--- START DATA FOR THIS EXERCISE ---

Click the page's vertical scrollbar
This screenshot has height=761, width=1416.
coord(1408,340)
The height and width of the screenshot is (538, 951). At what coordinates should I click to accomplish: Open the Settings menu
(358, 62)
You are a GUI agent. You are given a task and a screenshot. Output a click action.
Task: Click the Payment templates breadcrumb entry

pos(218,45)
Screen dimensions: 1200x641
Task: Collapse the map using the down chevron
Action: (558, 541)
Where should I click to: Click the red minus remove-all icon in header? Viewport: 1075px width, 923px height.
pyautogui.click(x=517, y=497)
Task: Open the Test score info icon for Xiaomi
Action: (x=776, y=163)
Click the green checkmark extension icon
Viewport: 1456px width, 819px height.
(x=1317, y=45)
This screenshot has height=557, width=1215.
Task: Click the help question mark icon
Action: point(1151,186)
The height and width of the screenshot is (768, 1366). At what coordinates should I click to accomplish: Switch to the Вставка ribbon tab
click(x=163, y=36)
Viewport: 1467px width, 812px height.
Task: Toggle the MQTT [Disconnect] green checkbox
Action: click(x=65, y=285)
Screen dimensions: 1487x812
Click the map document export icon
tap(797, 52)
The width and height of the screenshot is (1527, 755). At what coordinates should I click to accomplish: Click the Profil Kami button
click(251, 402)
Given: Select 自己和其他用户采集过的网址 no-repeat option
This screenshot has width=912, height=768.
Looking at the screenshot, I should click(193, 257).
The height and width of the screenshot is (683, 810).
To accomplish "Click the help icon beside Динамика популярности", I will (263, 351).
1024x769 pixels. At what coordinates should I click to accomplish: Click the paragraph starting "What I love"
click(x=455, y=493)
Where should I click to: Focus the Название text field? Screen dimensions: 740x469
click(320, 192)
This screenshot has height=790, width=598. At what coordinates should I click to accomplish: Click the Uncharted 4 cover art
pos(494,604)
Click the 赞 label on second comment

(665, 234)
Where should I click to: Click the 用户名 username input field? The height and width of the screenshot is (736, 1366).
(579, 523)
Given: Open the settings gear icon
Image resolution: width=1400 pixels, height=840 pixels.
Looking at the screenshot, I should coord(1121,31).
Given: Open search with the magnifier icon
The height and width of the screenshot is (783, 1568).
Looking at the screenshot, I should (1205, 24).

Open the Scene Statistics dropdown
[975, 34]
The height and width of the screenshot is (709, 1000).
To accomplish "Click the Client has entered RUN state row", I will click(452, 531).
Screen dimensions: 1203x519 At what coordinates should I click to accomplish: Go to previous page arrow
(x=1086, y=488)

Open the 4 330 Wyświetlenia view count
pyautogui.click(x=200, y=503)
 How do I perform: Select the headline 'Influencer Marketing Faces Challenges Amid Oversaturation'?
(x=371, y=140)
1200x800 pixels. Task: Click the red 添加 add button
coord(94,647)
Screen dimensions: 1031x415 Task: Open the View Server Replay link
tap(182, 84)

--- END DATA FOR THIS EXERCISE ---

Format all of the records above as a numbered list, one line per item, with blank lines left out.

§ **RIGHT ANSWER**
1. Click the page's vertical scrollbar
2. This screenshot has height=761, width=1416.
3. coord(1408,340)
4. The height and width of the screenshot is (538, 951). At what coordinates should I click to accomplish: Open the Settings menu
5. (358, 62)
6. You are a GUI agent. You are given a task and a screenshot. Output a click action.
7. Task: Click the Payment templates breadcrumb entry
8. pos(218,45)
9. Screen dimensions: 1200x641
10. Task: Collapse the map using the down chevron
11. Action: (558, 541)
12. Where should I click to: Click the red minus remove-all icon in header? Viewport: 1075px width, 923px height.
13. pyautogui.click(x=517, y=497)
14. Task: Open the Test score info icon for Xiaomi
15. Action: (x=776, y=163)
16. Click the green checkmark extension icon
17. Viewport: 1456px width, 819px height.
18. (x=1317, y=45)
19. This screenshot has height=557, width=1215.
20. Task: Click the help question mark icon
21. Action: point(1151,186)
22. The height and width of the screenshot is (768, 1366). At what coordinates should I click to accomplish: Switch to the Вставка ribbon tab
23. click(x=163, y=36)
24. Viewport: 1467px width, 812px height.
25. Task: Toggle the MQTT [Disconnect] green checkbox
26. Action: click(x=65, y=285)
27. Screen dimensions: 1487x812
28. Click the map document export icon
29. tap(797, 52)
30. The width and height of the screenshot is (1527, 755). At what coordinates should I click to accomplish: Click the Profil Kami button
31. click(251, 402)
32. Given: Select 自己和其他用户采集过的网址 no-repeat option
33. This screenshot has width=912, height=768.
34. Looking at the screenshot, I should click(193, 257).
35. The height and width of the screenshot is (683, 810).
36. To accomplish "Click the help icon beside Динамика популярности", I will (263, 351).
37. 1024x769 pixels. At what coordinates should I click to accomplish: Click the paragraph starting "What I love"
38. click(x=455, y=493)
39. Where should I click to: Focus the Название text field? Screen dimensions: 740x469
40. click(320, 192)
41. This screenshot has height=790, width=598. At what coordinates should I click to accomplish: Click the Uncharted 4 cover art
42. pos(494,604)
43. Click the 赞 label on second comment
44. (665, 234)
45. Where should I click to: Click the 用户名 username input field? The height and width of the screenshot is (736, 1366).
46. (579, 523)
47. Given: Open the settings gear icon
48. Image resolution: width=1400 pixels, height=840 pixels.
49. Looking at the screenshot, I should coord(1121,31).
50. Given: Open search with the magnifier icon
51. The height and width of the screenshot is (783, 1568).
52. Looking at the screenshot, I should (1205, 24).
53. Open the Scene Statistics dropdown
54. [975, 34]
55. The height and width of the screenshot is (709, 1000).
56. To accomplish "Click the Client has entered RUN state row", I will click(452, 531).
57. Screen dimensions: 1203x519 At what coordinates should I click to accomplish: Go to previous page arrow
58. (x=1086, y=488)
59. Open the 4 330 Wyświetlenia view count
60. pyautogui.click(x=200, y=503)
61.  How do I perform: Select the headline 'Influencer Marketing Faces Challenges Amid Oversaturation'?
62. (x=371, y=140)
63. 1200x800 pixels. Task: Click the red 添加 add button
64. coord(94,647)
65. Screen dimensions: 1031x415 Task: Open the View Server Replay link
66. tap(182, 84)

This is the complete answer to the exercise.